Now it let me sign in.

ClinkShrink said...

I have to say it warms the cockles of my little heart to hear people talking about exercise. At this point I've been working out for more than half my life and it is truly one of the best decisions I ever made to start running. As to the variable effects on mood, I compare it to diabetes. Sometimes behavioral changes can improve the disease but sometimes the disease is just too severe. But following unhealthy behaviors can make the disease worse. Exercise may not cure depression, but physical inactivity doesn't help and the immobility may make things worse.

Anyway, it's a nice discussion. I will be celebrating the 25th anniversary of my first jog in September of this year.

Dinah said...

ummmm, that makes you over 50. You could have invited me to the party

ClinkShrink said...

Sweetie, 25 years is *over* half my life which means I could be 30. I was a precocious toddler.

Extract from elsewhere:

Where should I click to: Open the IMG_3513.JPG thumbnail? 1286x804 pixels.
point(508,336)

Harold the Vampire Cat moved back from Tennesee this week so I'm no longer fur-deprived. I'll still house-sit Max. Maybe we'll work out together.

sophizo said...

You guys crack me up!

I'd definitely make a horrible junkie. I guess I'm not endorphine sesitive either. People think I'm nuts because I absolutely hate pain killers or any other kind of drugs that seem to make people "feel good". And I don't understand why people like the stuff. Oh well!

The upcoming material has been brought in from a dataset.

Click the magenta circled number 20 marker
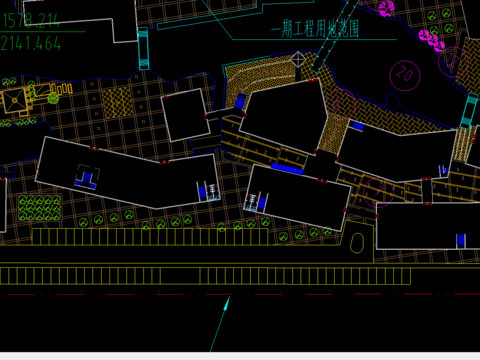480x360 pixels. tap(405, 75)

With exercise, I only get a high off beating someone else or myself rather than the actual exercise. (I'm a little too ultra-competitive!) I need that competitiveness to enjoy it. But if I loose or don't achieve my goal, my mood is shot and often worse. So I guess exercising actually CAN make a person's mood worse...it's just not the ACT of exercising that causes it. Otherwise, exercise is boring and I'm like Dinah and can't wait for it to end. No running for me!

Sarebear said...

I guess I started an exercise conversation. Cool!

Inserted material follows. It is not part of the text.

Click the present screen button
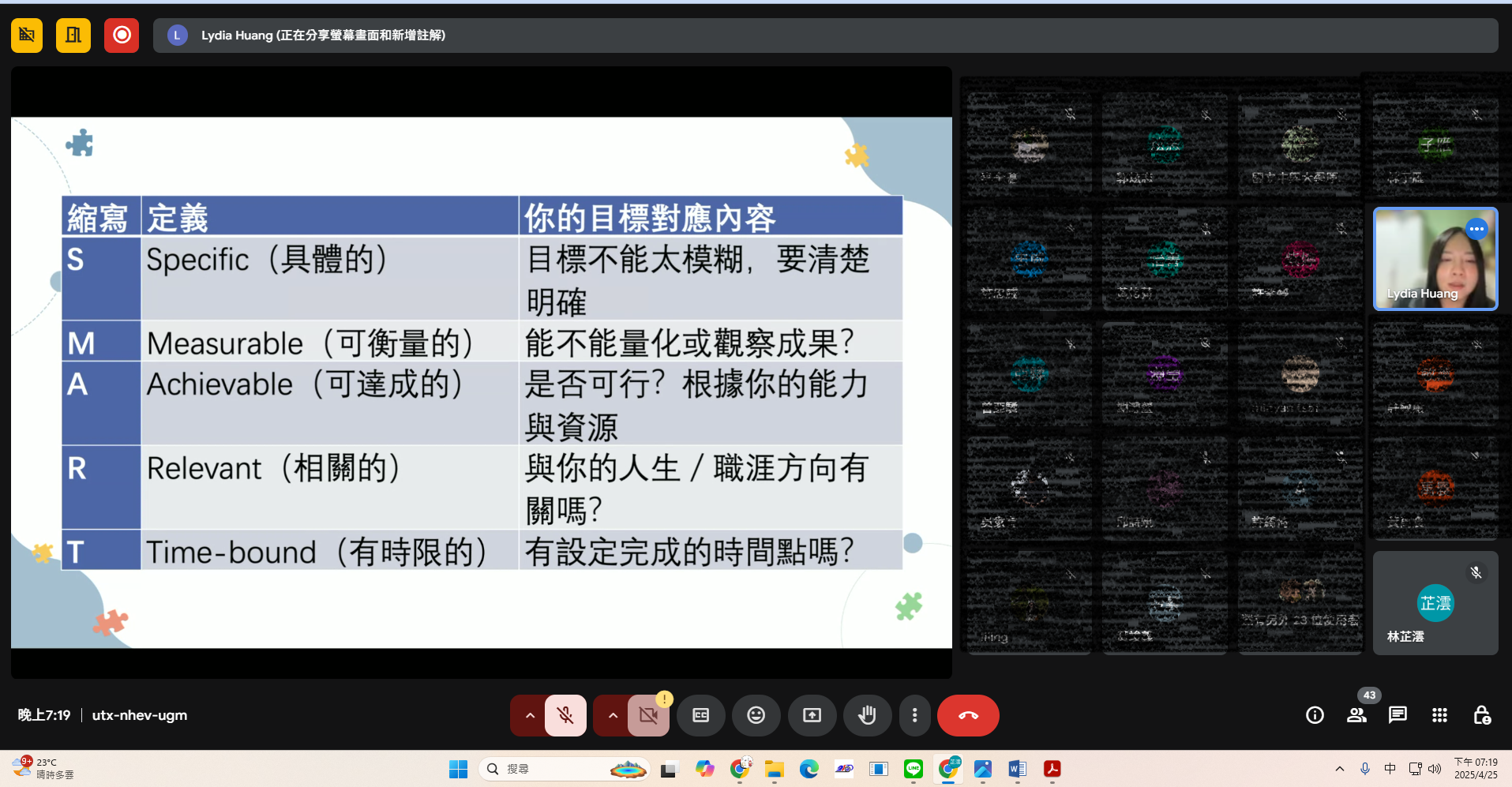The width and height of the screenshot is (1512, 787). point(812,715)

I actually don't get a rush, really, while exercising, although there was one time that was very . . .ok I can really FEEL and be CONNECTED with my body and FULLY PRESENT and ENJOY the working up a sweat thing, because I was really feeling my whole body. That was once, the rest of the time it's still work, although it's not bad once I'm doing it. And I enjoy various aspects of it . . . sometimes I listen to my psychotherapy sessions that I record on my Samsung MP3 player Ipod-like dealie that I take to therapy every week (I LOVE having instant access to my "pocket therapist" lol!) while I exercise.

It wasn't so much the immediate effects of the exercise that I noticed, either, although I noticed 'em. It was . . . being able to activate myself more, to DO things, . . . noticing at the end of a day, or two or three, that I had actually had "more" inside, to work with, or something . . . . it's something I notice when I think back on a day or a week when I've been exercising . . . that I notice after the fact that it wasn't as hard to be, to do, to exist, to . . . . . . be me, to . . . well, it's hard to explain. It's a more lasting effect, that takes awhile to taper off after I haven't exercised for a week and a half or two . . . It evens out my mood swings, too.

It's sort of like I'm slogging through waist deep snow, or a cranberry bog, or molasses, or something, and the exercise changes the density of what I'm moving through, lowers it by a third or something; something I don't notice right off cause everything looks the same, but over time I can definitely tell the difference . . .

Agh. There's my own rambly guest post on exercise. I'd better blog about it!! I'll try to do a thoughtful and well-written job of it.